__Work instructions__.
1. List every city named in the Leipzig Book Fair piece, in the order each first appears.
2. In the Leipzig Book Fair piece, write out the passage between "When I much" and "a miniature Fair.", inclusive.

__Page extract__.
Moi, at the Leipzig Book Fair in 2008


The Leipzig Book Fair which started yesterday is a real feast for authors and readers. Unlike Frankfurt which is THE International Book Fair for rights, Leipzig has a Carnival atmosphere and is designed for readers to hear, see, meet and even touch (well shuffle and push past) authors. It is tangible and real, whereas Frankfurt is haughty and more for agents and publishers and VIP authors and DEALS.

1,900 (mostly German) authors are reading at the Fair and all over Leipzig, as part of the “Leipzig liest” – Leipzig Reading -festival. The organisers are expecting 120,000 visitors and there are exhibitors from 38 countries.

I displayed my book From Rock to Kraut there (that's me and my book), last year just as it came onto the market. Well, display is a great word, it was sort of hidden behind a bookcase at Books on Demand’s (BoD) stand and they probably did not think that I would travel across Germany just to check it out . But if you pushed a few people out of the way and put your head around the bookcase, there it was: in all its glory! I felt like a proud new mother - and writing a book is an extremely difficult birth.

Leipzig has something of a first-kiss-feel for me, as it was my first ever Book Fair. As I was leaving from Berlin in the morning , a short hour by train, my friend who has been to a few Book Fairs suggested I take some flat shoes. Deep down, I am still a Johannesburg girl: I had my killer high-heel boots on. So I swopped them for a pair of flat sensible boots. A tip that absolutely saved my day, as I trekked from hall to hall. Looking back, I was so ill-prepared for the five enormous halls.

When I much later wide-eyed and highly impressed related my experiences to my German friends, it seemed as if every German has been to a Fair. And yes, Fairs in Germany are just huge affairs. How could I help that the only Fair I had been to previously, had been as a young child: the Rand Easter Show in Johannesburg in the 1960’s and 1970’s. Compared to Leipzig it was like a miniature Fair.

This Carnival atmosphere in Leipzig started on the train carrying me from Berlin to Leipzig, where I only found standing room and everyone was studying their brochures and mapping out their Fair routes – absolutely the only way to handle these Fairs. Then it continued at the station which was primed for the Fair and everyone seemed to be heading there - laughing and chatting. Arriving at the Fair, people were rushing past the fountains and flags outside and into airy, light-drenched glass halls, housing thousands of books. And then one gets the shocking perspective – with 800 books produced a day in Germany alone, my book was just one of thousands!

__Raw data__.
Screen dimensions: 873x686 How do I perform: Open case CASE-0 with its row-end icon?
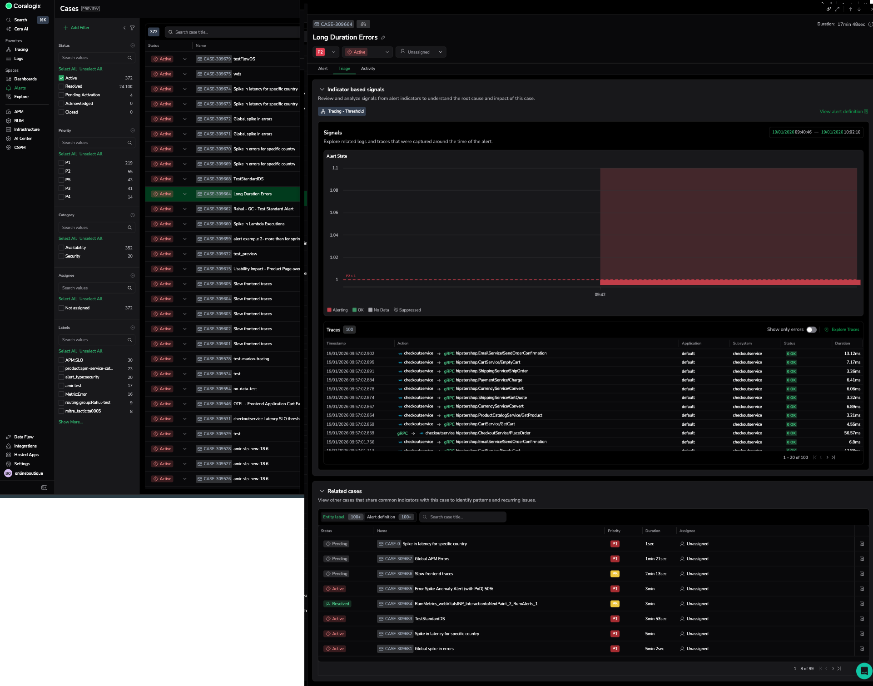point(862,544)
--
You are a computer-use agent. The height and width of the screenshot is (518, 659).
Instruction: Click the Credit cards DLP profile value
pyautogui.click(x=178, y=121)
...
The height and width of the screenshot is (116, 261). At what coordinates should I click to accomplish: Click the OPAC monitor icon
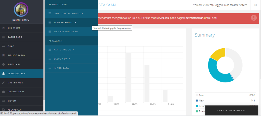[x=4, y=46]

__Full solutions__.
1.
Leipzig
Frankfurt
Berlin
Johannesburg

2.
When I much later wide-eyed and highly impressed related my experiences to my German friends, it seemed as if every German has been to a Fair. And yes, Fairs in Germany are just huge affairs. How could I help that the only Fair I had been to previously, had been as a young child: the Rand Easter Show in Johannesburg in the 1960’s and 1970’s. Compared to Leipzig it was like a miniature Fair.